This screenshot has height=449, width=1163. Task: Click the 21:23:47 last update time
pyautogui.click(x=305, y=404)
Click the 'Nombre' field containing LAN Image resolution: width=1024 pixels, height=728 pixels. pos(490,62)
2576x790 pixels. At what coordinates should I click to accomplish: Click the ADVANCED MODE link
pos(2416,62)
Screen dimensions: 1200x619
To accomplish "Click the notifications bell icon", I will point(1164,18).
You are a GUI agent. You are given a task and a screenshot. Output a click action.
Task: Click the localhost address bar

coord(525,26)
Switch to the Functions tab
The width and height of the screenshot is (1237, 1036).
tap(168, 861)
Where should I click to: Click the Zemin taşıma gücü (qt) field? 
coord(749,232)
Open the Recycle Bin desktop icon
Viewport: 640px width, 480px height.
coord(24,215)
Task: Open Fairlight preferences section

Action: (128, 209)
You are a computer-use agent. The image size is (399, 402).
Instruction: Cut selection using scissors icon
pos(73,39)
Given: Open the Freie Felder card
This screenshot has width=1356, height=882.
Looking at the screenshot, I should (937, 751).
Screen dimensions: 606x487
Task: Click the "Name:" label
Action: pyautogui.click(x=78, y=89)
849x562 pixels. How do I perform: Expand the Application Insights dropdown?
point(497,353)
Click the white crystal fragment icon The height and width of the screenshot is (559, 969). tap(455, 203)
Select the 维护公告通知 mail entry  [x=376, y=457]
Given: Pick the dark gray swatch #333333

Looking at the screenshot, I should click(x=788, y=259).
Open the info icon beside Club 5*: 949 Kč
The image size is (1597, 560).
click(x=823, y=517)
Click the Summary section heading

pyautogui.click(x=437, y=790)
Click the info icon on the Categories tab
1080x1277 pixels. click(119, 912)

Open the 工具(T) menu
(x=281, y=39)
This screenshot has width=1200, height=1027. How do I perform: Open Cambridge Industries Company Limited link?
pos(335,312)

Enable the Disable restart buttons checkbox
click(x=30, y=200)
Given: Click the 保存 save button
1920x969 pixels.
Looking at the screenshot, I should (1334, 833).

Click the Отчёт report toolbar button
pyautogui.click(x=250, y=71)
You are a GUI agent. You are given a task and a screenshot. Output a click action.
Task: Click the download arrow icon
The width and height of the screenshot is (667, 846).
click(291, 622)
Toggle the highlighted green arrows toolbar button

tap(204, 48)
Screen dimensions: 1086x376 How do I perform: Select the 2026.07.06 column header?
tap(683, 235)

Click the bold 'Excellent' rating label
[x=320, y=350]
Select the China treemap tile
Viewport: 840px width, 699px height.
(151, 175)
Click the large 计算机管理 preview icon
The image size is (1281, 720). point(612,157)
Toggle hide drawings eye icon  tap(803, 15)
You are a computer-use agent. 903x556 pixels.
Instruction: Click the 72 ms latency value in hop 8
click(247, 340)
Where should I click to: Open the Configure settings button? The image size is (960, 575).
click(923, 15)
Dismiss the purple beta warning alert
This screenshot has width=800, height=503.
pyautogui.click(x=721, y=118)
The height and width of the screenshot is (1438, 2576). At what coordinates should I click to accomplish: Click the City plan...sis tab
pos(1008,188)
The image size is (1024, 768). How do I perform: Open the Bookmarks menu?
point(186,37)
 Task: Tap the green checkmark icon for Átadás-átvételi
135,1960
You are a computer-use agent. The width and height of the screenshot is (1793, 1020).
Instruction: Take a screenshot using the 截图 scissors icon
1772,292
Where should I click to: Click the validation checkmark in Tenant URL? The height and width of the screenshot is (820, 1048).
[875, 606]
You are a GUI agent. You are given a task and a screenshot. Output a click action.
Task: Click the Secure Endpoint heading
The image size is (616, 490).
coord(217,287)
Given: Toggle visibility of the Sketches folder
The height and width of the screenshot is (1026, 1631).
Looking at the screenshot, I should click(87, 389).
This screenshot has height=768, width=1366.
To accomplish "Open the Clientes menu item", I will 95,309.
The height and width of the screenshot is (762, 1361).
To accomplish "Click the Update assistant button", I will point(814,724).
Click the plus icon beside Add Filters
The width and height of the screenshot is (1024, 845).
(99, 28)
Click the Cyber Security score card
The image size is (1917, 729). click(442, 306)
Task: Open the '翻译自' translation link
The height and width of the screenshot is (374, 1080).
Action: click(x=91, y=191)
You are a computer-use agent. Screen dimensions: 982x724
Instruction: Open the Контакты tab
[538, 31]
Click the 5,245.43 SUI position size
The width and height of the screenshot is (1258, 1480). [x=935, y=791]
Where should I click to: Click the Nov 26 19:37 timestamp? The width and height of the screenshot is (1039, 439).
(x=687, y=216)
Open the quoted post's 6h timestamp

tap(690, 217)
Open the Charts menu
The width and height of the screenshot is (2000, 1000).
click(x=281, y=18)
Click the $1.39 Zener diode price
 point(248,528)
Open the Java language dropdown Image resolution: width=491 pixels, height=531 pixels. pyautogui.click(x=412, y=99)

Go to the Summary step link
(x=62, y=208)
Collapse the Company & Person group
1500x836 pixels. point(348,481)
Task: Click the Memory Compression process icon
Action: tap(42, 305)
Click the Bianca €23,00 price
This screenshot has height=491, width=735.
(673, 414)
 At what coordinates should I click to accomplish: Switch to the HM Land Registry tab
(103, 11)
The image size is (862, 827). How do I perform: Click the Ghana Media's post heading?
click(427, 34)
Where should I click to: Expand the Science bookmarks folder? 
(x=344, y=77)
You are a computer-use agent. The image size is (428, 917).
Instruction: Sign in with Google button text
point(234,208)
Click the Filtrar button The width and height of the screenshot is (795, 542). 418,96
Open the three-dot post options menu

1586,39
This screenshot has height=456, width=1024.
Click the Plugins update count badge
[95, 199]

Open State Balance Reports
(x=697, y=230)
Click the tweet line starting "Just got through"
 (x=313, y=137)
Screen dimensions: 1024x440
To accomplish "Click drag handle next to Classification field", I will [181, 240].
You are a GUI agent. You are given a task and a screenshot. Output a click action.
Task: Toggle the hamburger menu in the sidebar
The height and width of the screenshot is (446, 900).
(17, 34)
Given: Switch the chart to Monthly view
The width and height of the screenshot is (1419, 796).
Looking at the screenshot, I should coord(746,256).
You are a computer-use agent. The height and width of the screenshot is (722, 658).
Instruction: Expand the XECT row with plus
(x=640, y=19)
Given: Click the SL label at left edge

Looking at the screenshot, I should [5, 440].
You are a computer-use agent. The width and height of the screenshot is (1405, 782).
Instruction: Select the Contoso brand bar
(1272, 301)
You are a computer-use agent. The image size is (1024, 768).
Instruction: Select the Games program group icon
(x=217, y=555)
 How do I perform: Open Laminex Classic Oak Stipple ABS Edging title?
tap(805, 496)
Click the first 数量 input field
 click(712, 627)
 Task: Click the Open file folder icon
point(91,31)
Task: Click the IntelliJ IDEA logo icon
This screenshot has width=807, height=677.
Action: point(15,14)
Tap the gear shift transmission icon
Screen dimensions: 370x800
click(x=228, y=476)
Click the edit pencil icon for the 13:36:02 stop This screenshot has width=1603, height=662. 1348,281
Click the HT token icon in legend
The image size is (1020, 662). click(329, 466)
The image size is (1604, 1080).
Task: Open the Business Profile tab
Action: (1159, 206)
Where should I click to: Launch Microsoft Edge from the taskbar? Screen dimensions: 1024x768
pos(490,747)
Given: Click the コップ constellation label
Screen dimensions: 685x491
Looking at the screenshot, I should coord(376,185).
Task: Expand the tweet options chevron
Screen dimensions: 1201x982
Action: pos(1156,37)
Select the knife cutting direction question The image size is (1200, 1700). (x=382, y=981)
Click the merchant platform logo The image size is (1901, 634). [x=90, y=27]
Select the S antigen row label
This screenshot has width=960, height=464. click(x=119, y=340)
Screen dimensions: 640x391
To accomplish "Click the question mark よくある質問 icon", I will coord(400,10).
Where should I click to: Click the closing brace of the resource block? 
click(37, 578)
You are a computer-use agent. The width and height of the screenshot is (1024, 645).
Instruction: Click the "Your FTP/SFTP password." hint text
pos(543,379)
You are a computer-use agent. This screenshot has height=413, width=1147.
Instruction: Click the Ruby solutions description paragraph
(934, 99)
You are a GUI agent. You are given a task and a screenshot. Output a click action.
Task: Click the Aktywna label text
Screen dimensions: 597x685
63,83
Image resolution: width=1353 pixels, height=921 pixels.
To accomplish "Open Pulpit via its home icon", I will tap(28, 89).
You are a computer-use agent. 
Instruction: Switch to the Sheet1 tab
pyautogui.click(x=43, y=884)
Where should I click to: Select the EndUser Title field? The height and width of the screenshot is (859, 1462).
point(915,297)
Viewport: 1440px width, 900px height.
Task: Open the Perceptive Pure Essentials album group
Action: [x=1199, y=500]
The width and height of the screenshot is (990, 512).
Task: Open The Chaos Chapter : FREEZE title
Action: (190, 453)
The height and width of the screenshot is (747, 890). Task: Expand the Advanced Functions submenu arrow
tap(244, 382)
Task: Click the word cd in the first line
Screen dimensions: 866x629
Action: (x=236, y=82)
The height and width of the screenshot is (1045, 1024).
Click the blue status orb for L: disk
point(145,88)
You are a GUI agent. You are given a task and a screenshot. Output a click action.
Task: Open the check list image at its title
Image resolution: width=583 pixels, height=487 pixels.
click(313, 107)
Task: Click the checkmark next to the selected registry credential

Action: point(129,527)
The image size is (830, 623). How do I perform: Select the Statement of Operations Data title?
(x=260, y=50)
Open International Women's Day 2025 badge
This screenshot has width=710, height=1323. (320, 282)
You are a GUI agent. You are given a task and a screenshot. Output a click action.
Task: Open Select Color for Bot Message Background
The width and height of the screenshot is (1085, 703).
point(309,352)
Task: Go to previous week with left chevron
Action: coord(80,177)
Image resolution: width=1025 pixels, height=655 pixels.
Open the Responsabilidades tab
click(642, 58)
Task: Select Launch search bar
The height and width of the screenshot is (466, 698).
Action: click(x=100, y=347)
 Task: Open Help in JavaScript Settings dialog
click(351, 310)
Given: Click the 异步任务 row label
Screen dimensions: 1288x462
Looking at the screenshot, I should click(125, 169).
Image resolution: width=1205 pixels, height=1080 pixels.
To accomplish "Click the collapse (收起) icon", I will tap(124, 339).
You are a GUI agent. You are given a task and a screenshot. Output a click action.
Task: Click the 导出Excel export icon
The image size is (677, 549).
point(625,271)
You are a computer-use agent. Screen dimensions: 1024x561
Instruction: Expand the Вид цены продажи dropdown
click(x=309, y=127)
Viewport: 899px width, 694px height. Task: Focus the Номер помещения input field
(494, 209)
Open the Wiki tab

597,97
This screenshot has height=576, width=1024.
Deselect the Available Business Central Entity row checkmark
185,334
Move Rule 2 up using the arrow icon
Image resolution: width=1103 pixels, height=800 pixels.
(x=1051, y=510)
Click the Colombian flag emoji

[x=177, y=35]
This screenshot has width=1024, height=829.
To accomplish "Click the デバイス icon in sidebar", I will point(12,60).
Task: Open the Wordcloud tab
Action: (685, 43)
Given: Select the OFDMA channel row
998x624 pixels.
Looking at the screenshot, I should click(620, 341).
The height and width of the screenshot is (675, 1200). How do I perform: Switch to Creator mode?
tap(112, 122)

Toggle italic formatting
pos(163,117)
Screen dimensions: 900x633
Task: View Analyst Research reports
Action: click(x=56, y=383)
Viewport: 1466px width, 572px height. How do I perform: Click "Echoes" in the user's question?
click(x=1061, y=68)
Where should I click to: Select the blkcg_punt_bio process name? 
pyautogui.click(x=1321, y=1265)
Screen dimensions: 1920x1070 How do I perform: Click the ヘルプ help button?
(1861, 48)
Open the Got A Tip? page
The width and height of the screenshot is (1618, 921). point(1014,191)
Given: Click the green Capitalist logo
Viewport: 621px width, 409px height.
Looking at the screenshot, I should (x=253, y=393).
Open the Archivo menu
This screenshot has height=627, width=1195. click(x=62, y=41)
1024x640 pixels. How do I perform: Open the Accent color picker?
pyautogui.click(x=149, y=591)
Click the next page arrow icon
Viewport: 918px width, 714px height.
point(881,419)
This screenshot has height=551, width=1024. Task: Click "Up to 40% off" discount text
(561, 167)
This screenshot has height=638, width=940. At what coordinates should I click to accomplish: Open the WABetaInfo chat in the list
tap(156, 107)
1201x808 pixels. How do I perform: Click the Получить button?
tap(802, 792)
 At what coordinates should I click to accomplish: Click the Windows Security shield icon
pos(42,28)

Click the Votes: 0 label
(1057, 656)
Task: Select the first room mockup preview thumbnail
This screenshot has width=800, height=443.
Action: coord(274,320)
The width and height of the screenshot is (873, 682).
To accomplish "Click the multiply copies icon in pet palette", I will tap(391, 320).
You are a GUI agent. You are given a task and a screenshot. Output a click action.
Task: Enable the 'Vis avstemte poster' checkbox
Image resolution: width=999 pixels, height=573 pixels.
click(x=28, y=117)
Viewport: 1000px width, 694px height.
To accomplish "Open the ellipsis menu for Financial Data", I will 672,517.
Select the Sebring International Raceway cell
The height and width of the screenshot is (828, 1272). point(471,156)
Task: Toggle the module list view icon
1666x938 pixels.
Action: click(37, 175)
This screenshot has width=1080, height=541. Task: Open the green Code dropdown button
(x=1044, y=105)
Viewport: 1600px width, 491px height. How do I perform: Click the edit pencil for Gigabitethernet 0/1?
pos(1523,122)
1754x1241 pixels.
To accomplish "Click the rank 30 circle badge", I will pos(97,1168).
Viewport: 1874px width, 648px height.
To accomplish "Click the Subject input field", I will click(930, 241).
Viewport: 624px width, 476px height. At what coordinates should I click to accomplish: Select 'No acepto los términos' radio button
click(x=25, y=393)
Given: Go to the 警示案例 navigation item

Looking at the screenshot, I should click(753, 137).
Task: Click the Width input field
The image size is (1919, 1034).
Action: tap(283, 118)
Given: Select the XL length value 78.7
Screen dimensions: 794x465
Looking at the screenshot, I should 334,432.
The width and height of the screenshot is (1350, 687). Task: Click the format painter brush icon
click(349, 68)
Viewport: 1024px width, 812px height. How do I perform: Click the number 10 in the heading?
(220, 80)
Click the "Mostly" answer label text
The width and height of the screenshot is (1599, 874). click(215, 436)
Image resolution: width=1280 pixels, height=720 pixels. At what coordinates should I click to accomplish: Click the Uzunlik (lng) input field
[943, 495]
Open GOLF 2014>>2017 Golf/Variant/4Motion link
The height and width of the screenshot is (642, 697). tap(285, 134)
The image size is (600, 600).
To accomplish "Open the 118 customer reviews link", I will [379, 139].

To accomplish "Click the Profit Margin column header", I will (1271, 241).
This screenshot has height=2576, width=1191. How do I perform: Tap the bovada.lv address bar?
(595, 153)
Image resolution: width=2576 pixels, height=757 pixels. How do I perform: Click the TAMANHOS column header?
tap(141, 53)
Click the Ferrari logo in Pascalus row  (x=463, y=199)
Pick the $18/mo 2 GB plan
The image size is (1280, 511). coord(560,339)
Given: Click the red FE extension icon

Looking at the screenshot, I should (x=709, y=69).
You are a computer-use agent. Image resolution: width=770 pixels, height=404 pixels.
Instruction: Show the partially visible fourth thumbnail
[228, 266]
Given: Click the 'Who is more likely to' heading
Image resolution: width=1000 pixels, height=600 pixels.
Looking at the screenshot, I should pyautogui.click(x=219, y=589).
════
■ WHAT THIS TASK INVOLVES ■
Only the lines from the one with "Image resolution: width=1000" to the end of the listing are wanted. Print them exactly, keeping both ends.

■ RESPONSE TO THIS EXERCISE ■
Image resolution: width=1000 pixels, height=600 pixels.
Looking at the screenshot, I should pyautogui.click(x=219, y=589).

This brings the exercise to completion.